Psychanalyse de l'abricot,
J'aime :* La fleur
* Le fruit à voir : Il est là, avec le restant de son pistil en l'air. * Le rouge des rameaux : Avec les rameaux rouges qui poussent encore. Avec ce soleil et cette ombre.
* Le fruit à manger ; à croquer sur l'arbre encore tiède de la chaleur du soleil. Sec. En confiture sucrée/acide. Des tas de souvenirs d'enfant, de soleil, de vacances, de promenade.
* La douceur du fruit : comme une caresse
* l'odeur de la confiture : quand la famille a passé du temps à enlever les noyaux, en parlant autour de la table. Qu'on en a mangé tellement qu'on a le ventre rond petit ballon. Quand le sucre est chaud et que quelqu'un touille - j'aime pas touiller, je n'aime pas la chaleur étouffante qui cuit mon visage. J'aime que les autres fasse pour moi! -
Je n'aime pas :
* La vitesse de croissance : Le verger est vraiment neuf. et le sol étant très difficile, la pousse est très lente. Je n'ai pas pris de photo du verger car depuis que j'ai à 7/8 tué le jujubier, j'ai un peu honte.
* Le travail considérable à faire au verger : déplanter l'acacia, boucher les trous faits par l'inondation... du printemps dernier, abaisser le gros tas de terre, mettre les filets anti pies... J'en ai déjà fait beaucoup mais pas assez!!

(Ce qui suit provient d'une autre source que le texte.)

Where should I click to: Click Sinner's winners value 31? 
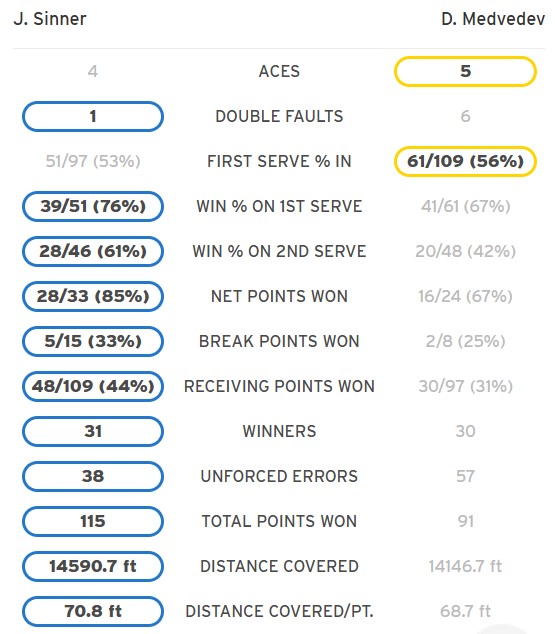93,431
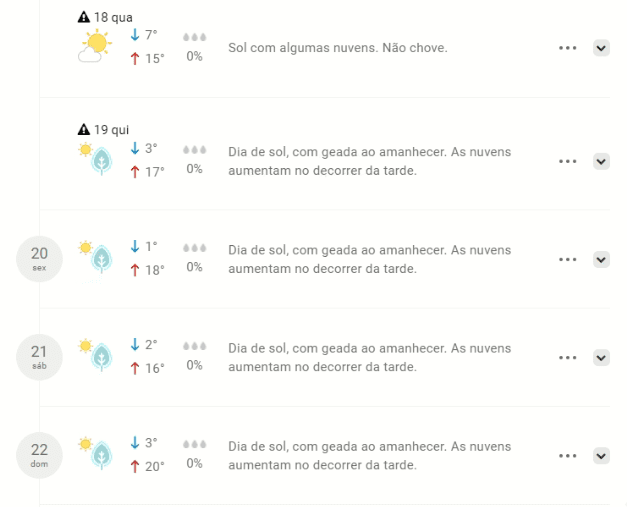627x507 pixels.
Task: Open the three-dots menu for 18 qua
Action: click(567, 48)
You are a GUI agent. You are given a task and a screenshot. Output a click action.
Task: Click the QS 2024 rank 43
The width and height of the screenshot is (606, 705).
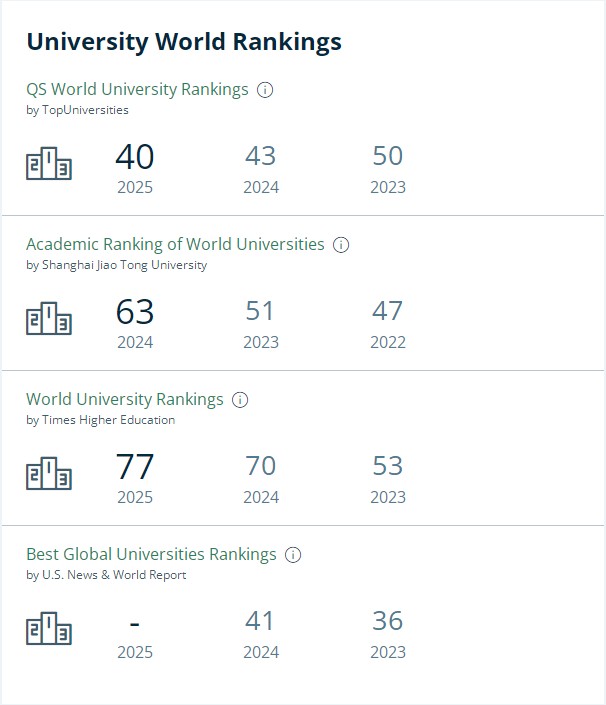click(x=261, y=156)
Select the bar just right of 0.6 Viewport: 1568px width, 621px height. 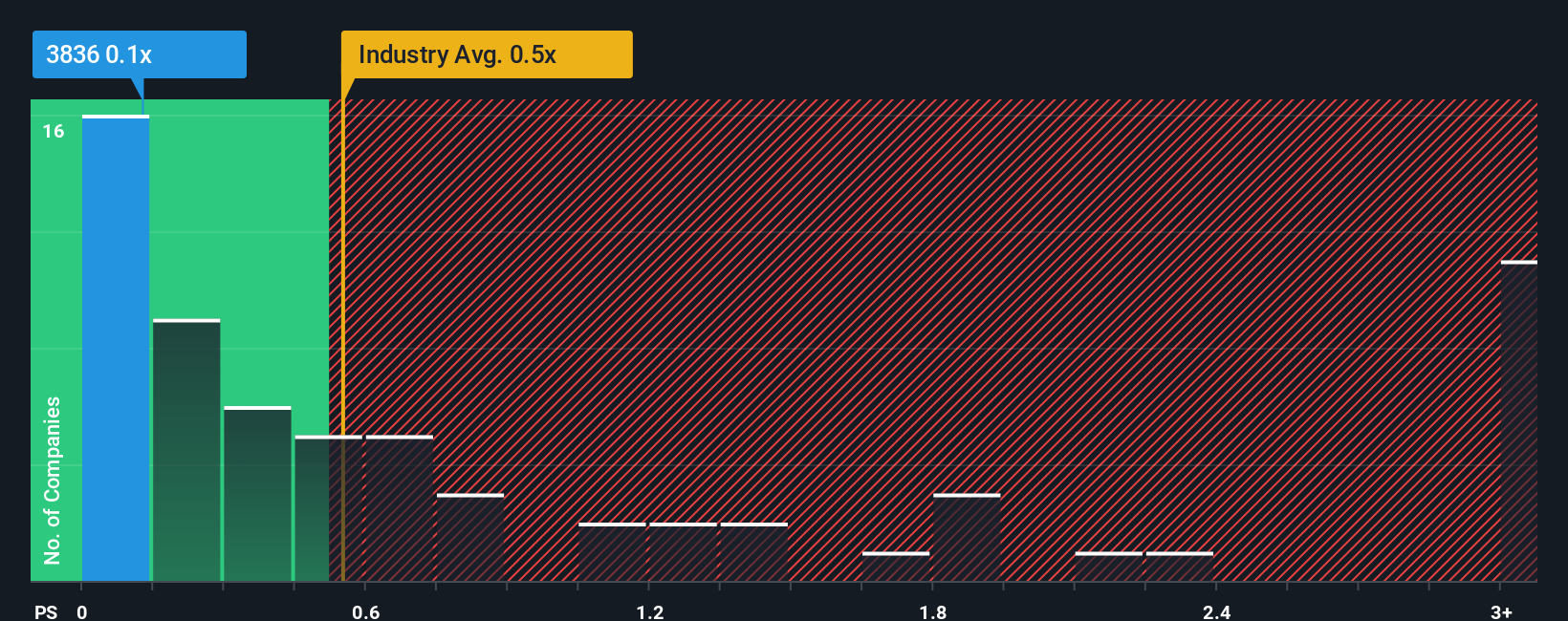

* Les pies qui viennent bouffer les fruits
* Les inondations printanières qui arrachent la terre qu'il faut ensuite remonter à dos d'homme - de femme en l'occurence! -
* Les fruits lorsqu'ils ne sont pas bons : en début de saison, le goût des produits supermarché est attristant.
Conclusion :
Le verger fait un peu verger sauvage!! Maigrichon mais sauvage! C'est beau, il y a des anémones et des iris hollandais. Je ne peux pas isoler l'abricotier de ces compagnons : cerisier, griottier, cognassier, noyer - tout au fond, le tueur! -, plaqueminier. J'adore l'abricotier.